Tenho vontade de usar roupas justas, barriga de fora e tudo que puder. Penso que esse é o momento mais lindo da vida pra gente exibir nosso corpo, aproveitar dele, usar e abusar. Incentivo todas as amigas e mulheres a sentirem o mesmo. No entanto, muitas vezes que tomo coragem de “me exibir” tenho que aceitar minha decisão mais de milhão de vezes. Algumas até desisto. E o mais triste é que não desisto pelo quanto os homens vão mexer comigo na rua — das coisas mais lindas que o feminismo nos traz é aprender a lidar com homens babacas — , mas desisto por muitas vezes não suportar o incômodo de outras mulheres com meu corpo.

Não, a intenção aqui não é dizer sobre o meu corpo dentro das medidas, mas dizer um pouco sobre a dor que sinto de ser “ameaça” a outras mulheres. Do desconforto que tenho e das vezes da culpa, sim, CULPA, que sinto de ter um corpo dentro dos padrões que possa de alguma maneira ferir outra mulher sem que eu jamais tenha quisto fazê-lo.

Odeio a sensação de passar pela situação de me sentir uma afronta à mulheres.
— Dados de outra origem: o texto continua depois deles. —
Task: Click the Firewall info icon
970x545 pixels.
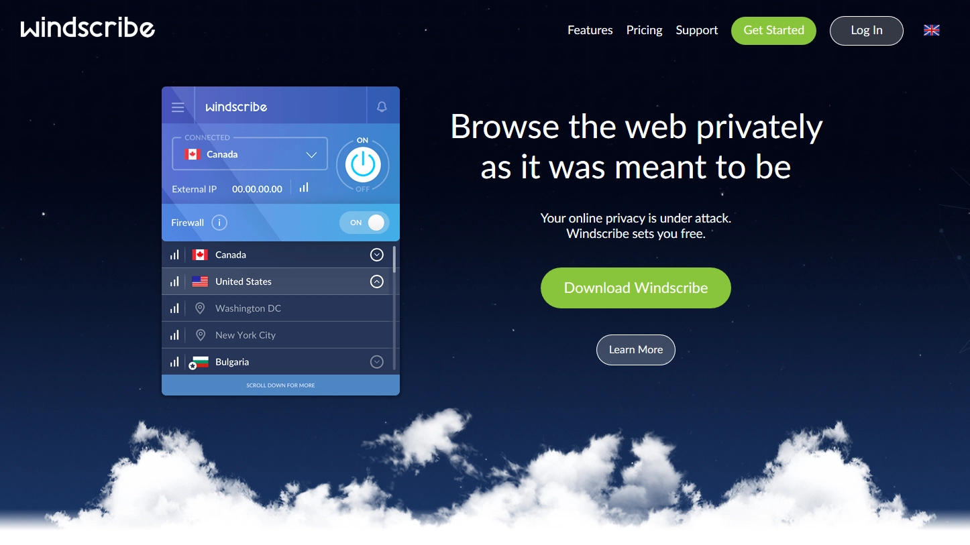Action: click(x=219, y=223)
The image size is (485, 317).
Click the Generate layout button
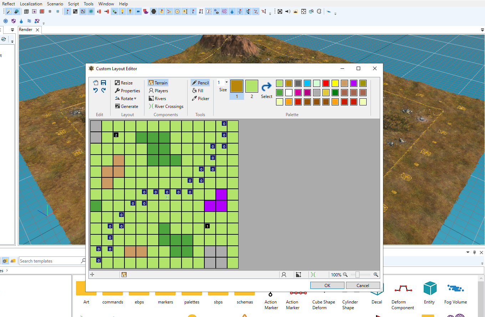coord(127,106)
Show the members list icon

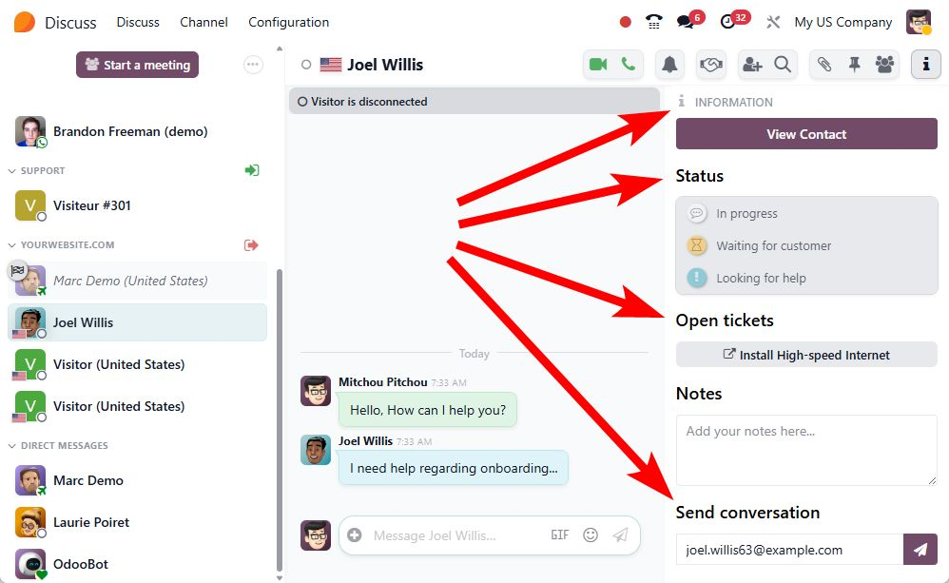884,64
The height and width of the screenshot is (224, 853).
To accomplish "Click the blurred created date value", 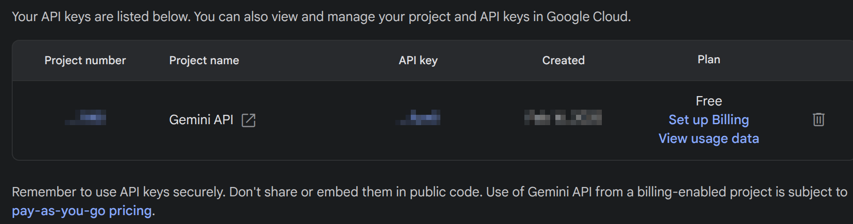I will (x=563, y=117).
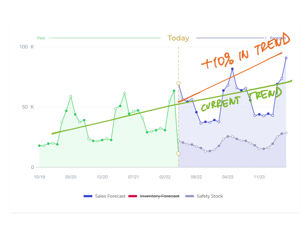Click the Today label above the chart
Viewport: 305px width, 229px height.
(178, 38)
Mulheres que eu amo, que quero bem, que admiro, que admiro seus corpos. Muitas vezes sinto-me uma ameaça gigante a elas, maior ainda quando estão com seus companheiros. Sinto inclusive culpa e medo de escrever sobre isso como se eu não tivesse o direito de reclamar de nada ou como se eu sentisse que o que quero com isso é exatamente me colocar contra as mulheres.

Porém, mesmo assim resolvi escrever. Primeiro porque, apesar do que possa parecer, faço um esforço diário imenso para me aceitar como MULHER, ainda mais esse modelo estereotipado de mulher. E segundo porque acredito que precisamos nos curar URGENTEMENTE das disputas que o machismo e o patriarcado criaram em nós para nós mesmas.

Lembro que quando eu era adolescente eu dizia para minha mãe que eu não queria ser “bonita”, no caso fazer parte dos padrões de beleza, mesmo fazendo. Não cheguei a fazer nada com meu corpo, rosto, cabelo que apagassem de mim esse estereótipo, mas já vi meninas que o fizeram — sem contar a infinidade de casos de meninas que mutilam outras meninas principalmente em seus rostos para que não chamem tanta atenção na escola. Apenas me escondia atrás de roupas largas e saias compridas, não porque tinha vergonha do meu corpo, ou porque tinha vergonha dos meninos — eu sempre estava junto deles, me sentia à vontade com eles —, mas porque não queria chamar atenção do mundo feminino que por trás dos elogios alimentavam uma competição da qual eu não queria participar. Os meninos raramente comentavam, as meninas sempre.

Eu lembro que me sentia mesmo meio esquisita das outras meninas. Não competia verdadeiramente com as outras garotas. Tinha uma amiga inclusive que dizia eu era meio boba por isso — apesar de tudo sempre fez parte de mim sentir compaixão pelo outro, mesmo que essa não seja uma prática muito habitual de adolescentes no geral. Lembro que as vezes eu fingia e disfarçava bem, afinal precisava fazer parte do grupo, concordando com as colegas e amigas quando falavam mal de uma ou outra menina fora do grupo, mas genuinamente não competia com elas. Eu empurrava minhas amigas para ficarem com os meninos que eu gostava, me perguntava sobre ser lésbica, porque eu realmente admirava — e admiro — as garotas, falava bem delas mesmo quando as outras insistiam em falar mal. Recentemente até achei um relato nos meus “diários” de adolescência defendendo uma menina da escola que “supostamente” teria “roubado” meu namorado, e um outro que fiz chateada com minha “melhor amiga” (adoro esses termos adolescentes!) por ela não ter ido me contar que tinha ficado com meu ex, e não pelo fato em si deles terem ficado, mesmo eu ainda gostando dele.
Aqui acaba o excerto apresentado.